Portal Berita Game Terbaru
Industri permainan daring telah mengalami kemajuan yang cepat dalam beberapa tahun terakhir. Salah satu tanda kemajuan ini adalah munculnya model bisnis mikrotransaksi. Menurut informasi dari idmetafora.com, mikrotransaksi, atau biasa disingkat MTX, adalah model di mana pengguna dapat membeli barang virtual dengan metode pembayaran berupa micropayments. Salah satu jenis mikrotransaksi yang sering menjadi sorotan adalah pay-to-win (P2W), di mana pemain yang membayar mendapatkan keuntungan lebih dibandingkan mereka yang tidak mengeluarkan uang atau dikenal sebagai free-to-play (F2P).
Tetapi, seberapa besar perhatian Gen Z terhadap sistem pay-to-win ini?
Gen Z adalah kelompok yang lahir antara pertengahan 1990-an hingga 2010-an, dan mereka dibesarkan seiring dengan kemajuan teknologi digital serta perkembangan industri permainan daring. Berbeda dengan generasi sebelumnya yang terbiasa dengan model game berdasarkan pembelian penuh (buy-to-play) atau model langganan (subscription-based), Gen Z lebih akrab dengan permainan yang gratis (free-to-play) yang mengandalkan mikrotransaksi sebagai sumber utama pendapatan mereka.
Banyak permainan daring yang menjadi favorit Gen Z, seperti Genshin Impact, Honkai: Star Rail, Wuthering Waves, dan Call of Duty, yang menggunakan sistem gacha. Sistem ini mendorong pemain untuk membeli mata uang dalam permainan guna memperoleh item atau karakter yang terbatas. Walaupun tidak setiap elemen dalam permainan ini bersifat pay-to-win, sistem gacha memberikan keuntungan lebih kepada pemain yang mengeluarkan uang dibandingkan dengan pemain F2P.
Pandangan Gen Z tentang sistem gacha atau pay-to-win sangat bervariasi, bergantung pada jenis permainan yang dimaksud. Misalnya, game MOBA (Multiplayer Online Battle Arena) atau FPS (First-Person Shooter) biasanya mendapatkan lebih banyak kritik. Hal ini disebabkan oleh ketidakadilan yang ditimbulkan jika pemain yang membayar memiliki keunggulan yang signifikan dalam permainan. Contohnya, dalam Call of Duty, beberapa senjata premium hanya dapat diakses melalui gacha, sehingga menciptakan ketidakadilan bagi pemain F2P.
Contoh lain adalah Genshin Impact, di mana banyak pemain bersedia mengeluarkan uang untuk mendapatkan karakter favorit mereka. Namun, tidak semua dari mereka merasa perlu membayar untuk merasakan kesenangan dalam permainan, karena Genshin Impact lebih menekankan pada alur cerita dan penjelajahan dunianya.

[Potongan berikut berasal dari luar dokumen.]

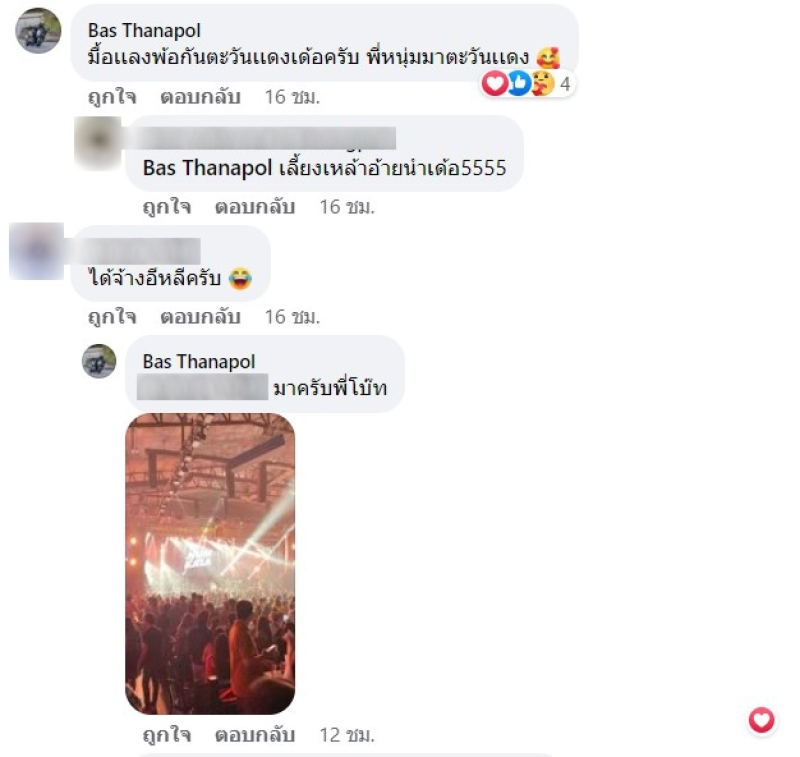The image size is (800, 757).
Task: Like the เลี้ยงเหล้า reply via ถูกใจ
Action: [167, 207]
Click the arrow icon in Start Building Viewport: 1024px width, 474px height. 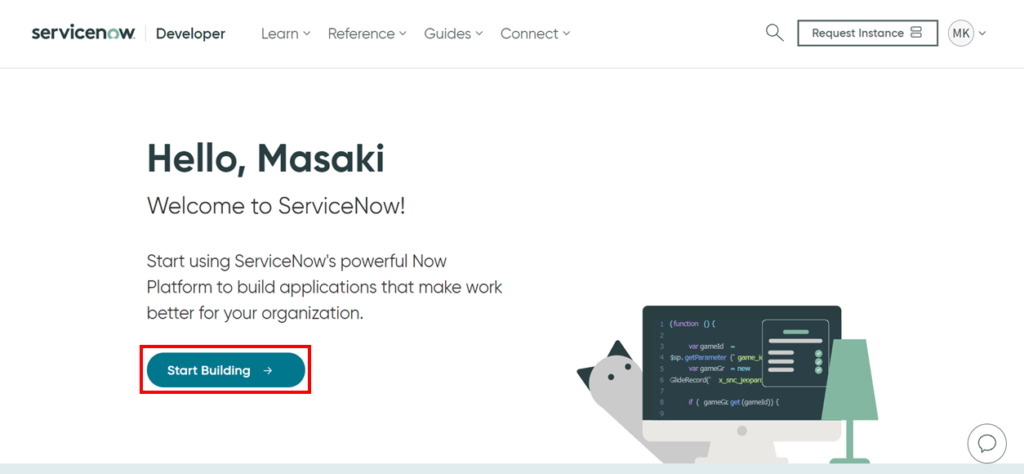coord(268,371)

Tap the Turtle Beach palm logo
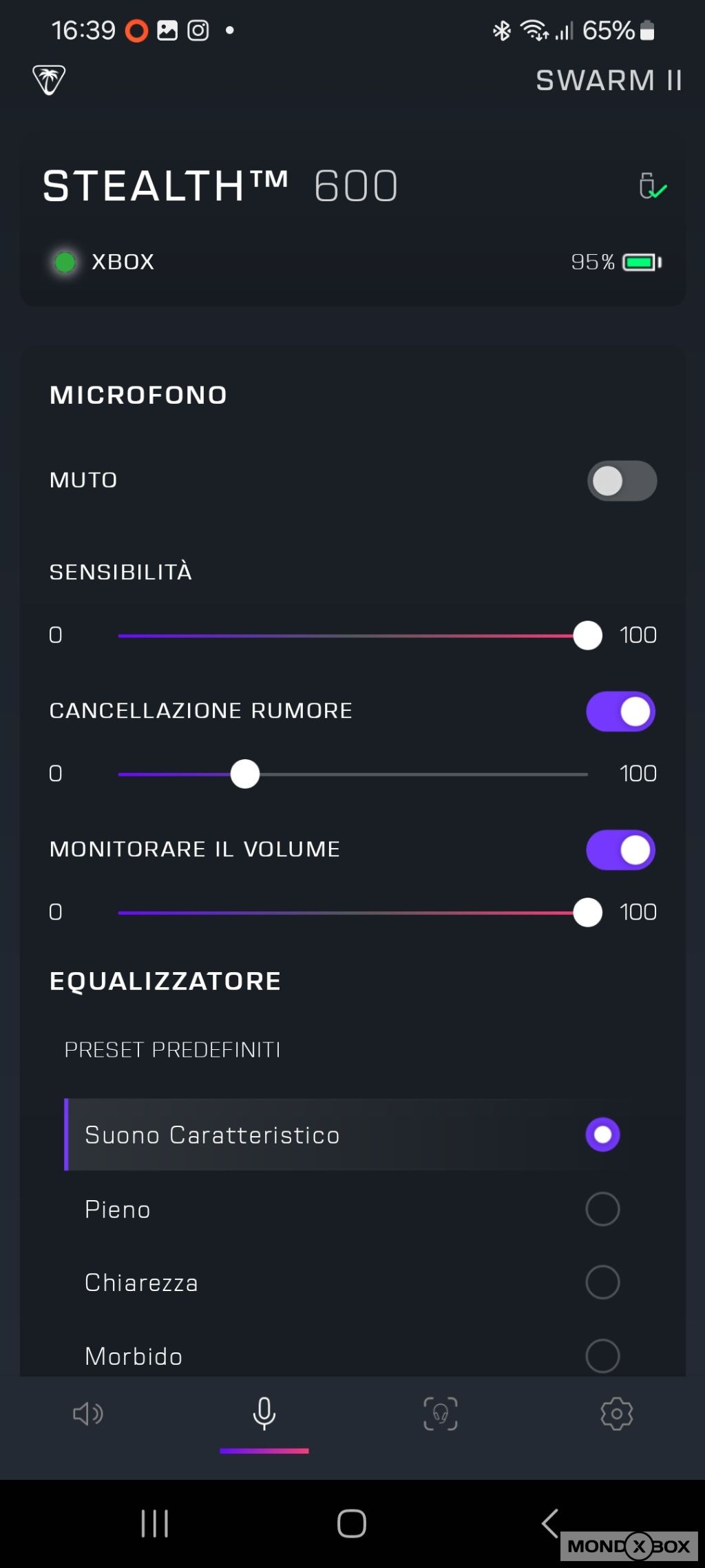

Sebagian besar Gen Z menyadari bahwa mikrotransaksi merupakan strategi bisnis yang memungkinkan permainan gratis dapat beroperasi. Asalkan transaksi bersifat sukarela dan tidak merusak keseimbangan permainan, banyak dari mereka tidak terlalu keberatan. Model bisnis ini mendorong pengembang untuk terus mencari cara agar pemain mau mengeluarkan uang, sering kali dengan menggunakan strategi psikologis seperti fear of missing out (FOMO). Namun, jika elemen pay-to-win terlalu mendominasi, seperti yang terlihat di beberapa permainan mobile yang mensyaratkan pembayaran untuk mendapatkan akses khusus, pemain biasanya akan mengkritisi hal ini dan mulai menjauh dari permainan tersebut.
Gen Z memiliki pemahaman yang tinggi tentang sistem gacha atau pay-to-win. Meskipun sebagian besar tidak masalah dengan mikrotransaksi untuk karakter, banyak yang merasa keberatan terhadap skema pay-to-win yang memberikan keuntungan di permainan kompetitif, karena pemain yang membayar cenderung lebih unggul atau memiliki kelebihan dalam permainan.
Adalah penting bagi Gen Z untuk menyadari efek dari pay-to-win dan lebih bijaksana dalam menggunakan tabungan mereka untuk permainan. Dengan mendukung model permainan yang seimbang dan adil, Gen Z dapat berkontribusi untuk membuat industri permainan daring lebih ramah terhadap para pemain di masa depan.